Connolly said his team's performance was their worst effort since he took charge at the start of this year while Australia's newspapers described the side's display as woeful.
"We slipped back mentally and that's a problem," Connolly told reporters in Rome.
"Our selection of when and what to do was poor. Our kicking, which has been really good this year, at times really fell off the planet. Sometimes we need a kick in the pants to produce good stuff."
Connolly's frank assessment of the Wallabies' scrappy effort was endorsed by the country's media.
"The Wallabies have in recent years produced many miserable efforts, but they don't come much more bewildering than at Stadio Flaminio on Saturday night," wrote the Sydney Morning Herald's chief rugby writer Greg Growden.

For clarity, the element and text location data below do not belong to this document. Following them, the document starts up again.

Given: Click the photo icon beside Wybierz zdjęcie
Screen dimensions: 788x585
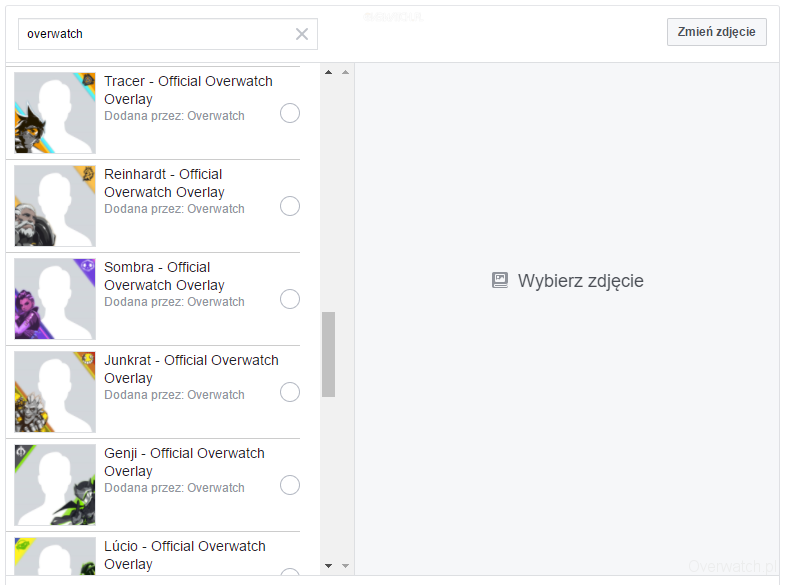Looking at the screenshot, I should 500,281.
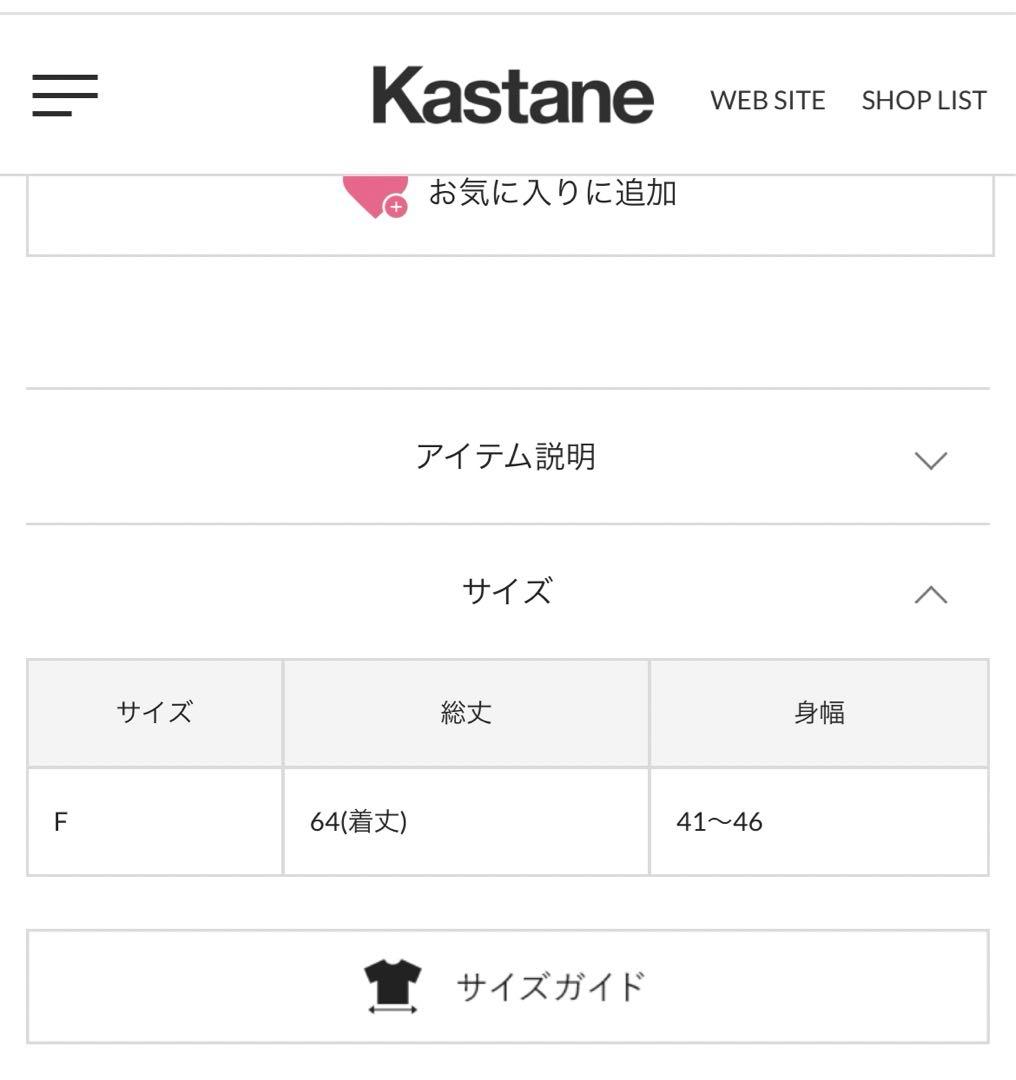This screenshot has width=1016, height=1080.
Task: Open the サイズガイド button text
Action: click(550, 987)
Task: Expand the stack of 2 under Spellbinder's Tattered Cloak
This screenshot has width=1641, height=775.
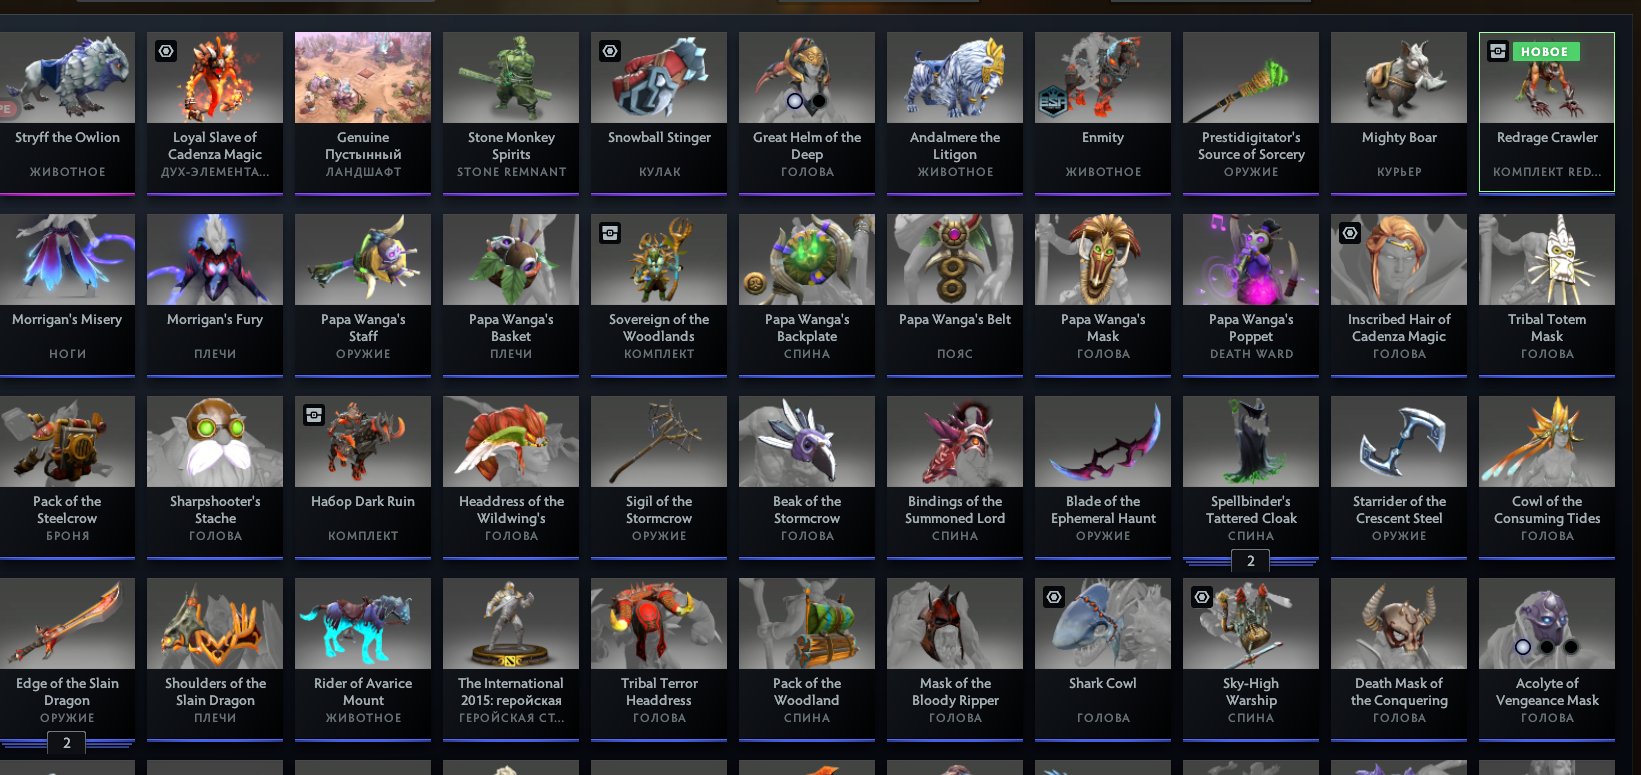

"Australia got away with it, but it wasn't convincing. For most of the game the Wallabies played abominable, aimless football."

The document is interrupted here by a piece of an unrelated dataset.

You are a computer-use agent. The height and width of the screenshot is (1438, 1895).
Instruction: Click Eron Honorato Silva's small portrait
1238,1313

The Daily Telegraph's Peter Jenkins said that with less than 10 months to go before next year's World Cup in France, time was running out for the Australians to get their game together.
"The Wallabies are walking a nine-test tightrope to next year's World Cup," Jenkins wrote.

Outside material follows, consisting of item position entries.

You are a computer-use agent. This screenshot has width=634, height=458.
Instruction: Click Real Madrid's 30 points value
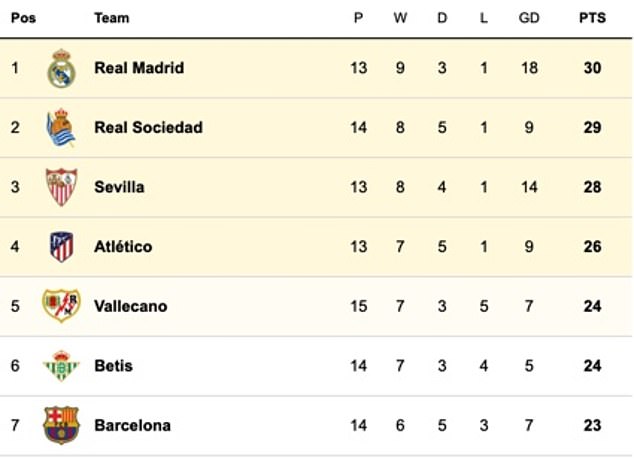click(x=592, y=68)
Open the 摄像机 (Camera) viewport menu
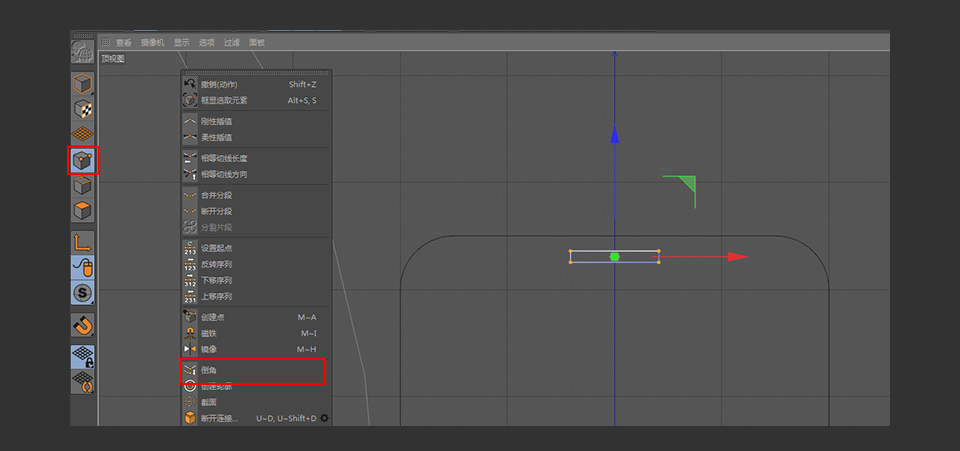This screenshot has width=960, height=451. 152,43
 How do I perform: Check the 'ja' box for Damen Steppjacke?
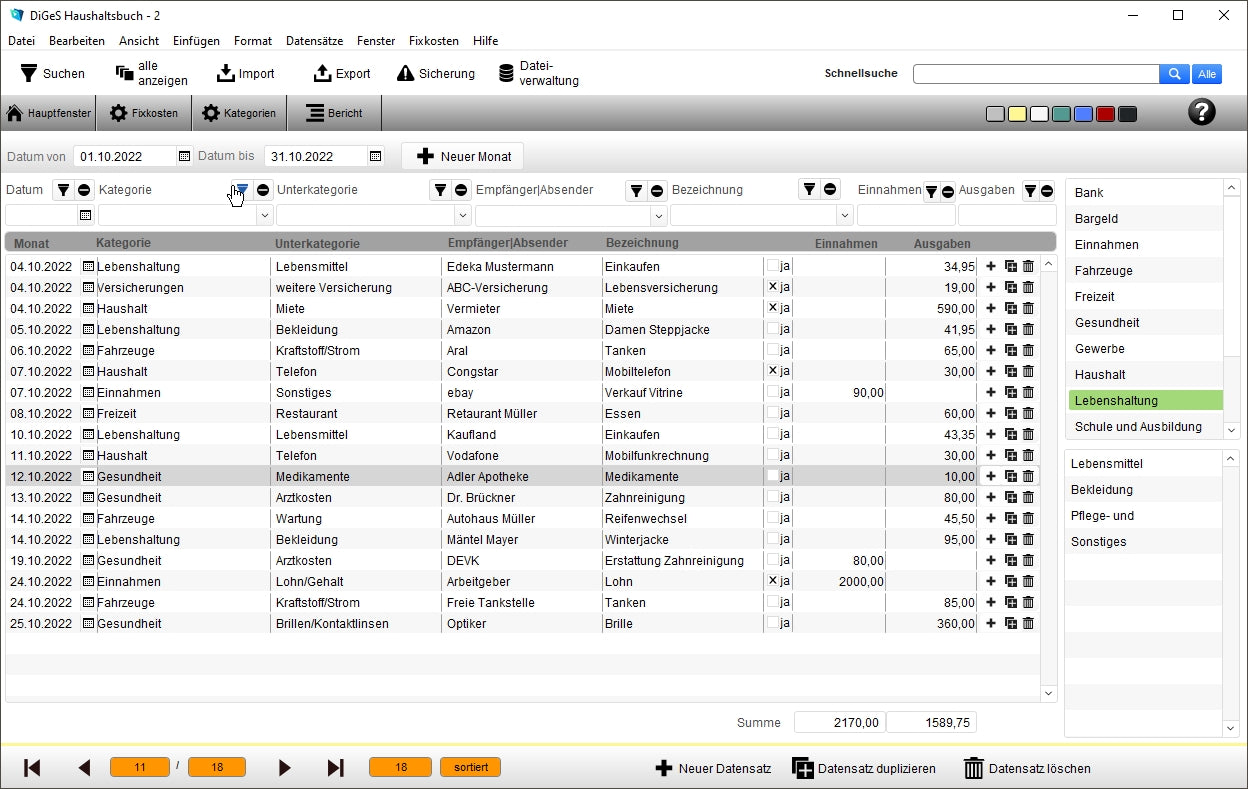point(772,330)
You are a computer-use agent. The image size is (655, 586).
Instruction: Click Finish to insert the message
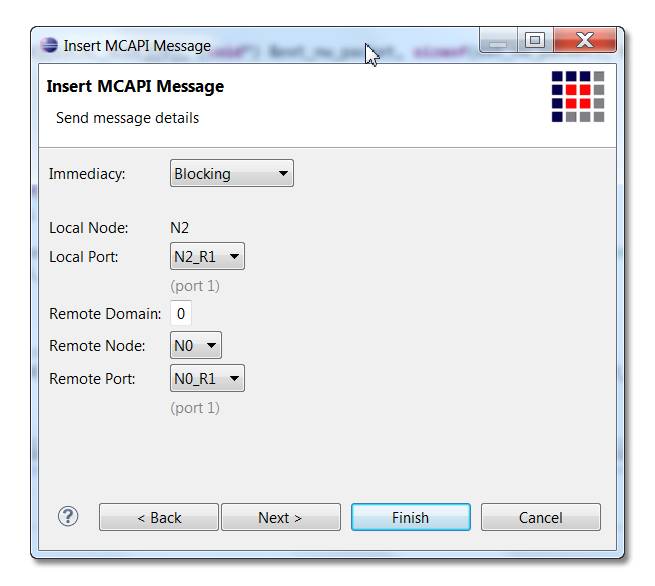(x=410, y=517)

"They continue to struggle in the scrum, are failing to fire in Europe and the backline on which they will pin their hopes is far from settled after the Roman debacle.
"When John Connolly was installed this year there were 20 games to arrest a malaise that saw Australia lose eight of their last nine tests under Eddie Jones.
"Eleven matches into that countdown, and the World Cup 10 months away, there remains mountainous terrain to cover."